RECORD EXTRACTS:
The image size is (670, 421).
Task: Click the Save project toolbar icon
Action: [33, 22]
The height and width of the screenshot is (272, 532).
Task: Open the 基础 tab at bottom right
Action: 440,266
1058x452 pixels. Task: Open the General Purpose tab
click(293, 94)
---
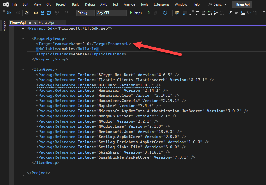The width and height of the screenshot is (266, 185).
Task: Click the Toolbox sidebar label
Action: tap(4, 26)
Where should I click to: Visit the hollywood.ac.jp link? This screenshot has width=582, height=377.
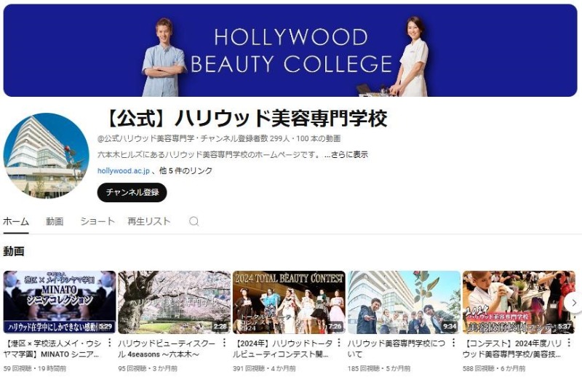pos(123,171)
...
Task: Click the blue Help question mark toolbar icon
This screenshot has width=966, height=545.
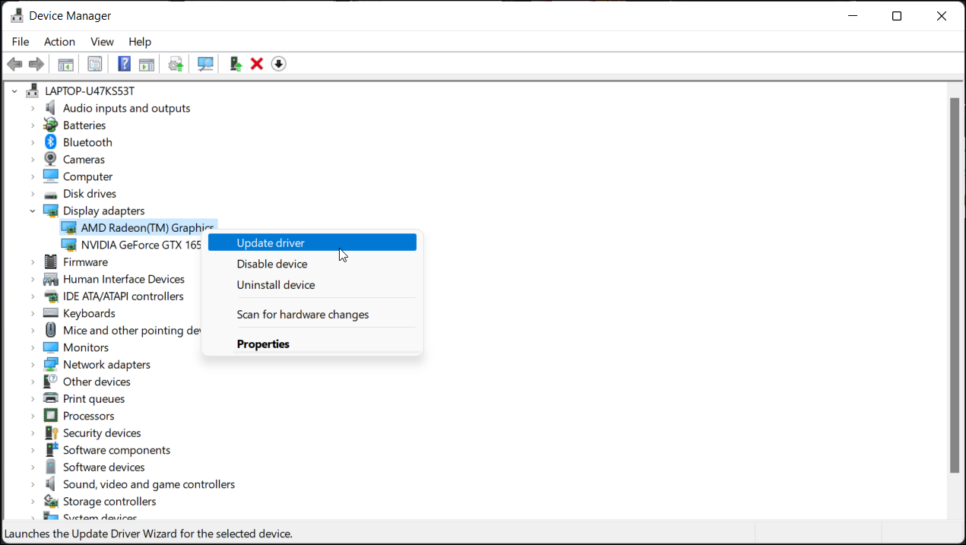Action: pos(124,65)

THE TASK:
What is on the lines of the material from the one containing "Where should I" down to the one containing "pos(123,171)", both included? Print them exactly, without the pictures.

THE RESULT:
Where should I click to: Visit the hollywood.ac.jp link? This screenshot has width=582, height=377.
pos(123,171)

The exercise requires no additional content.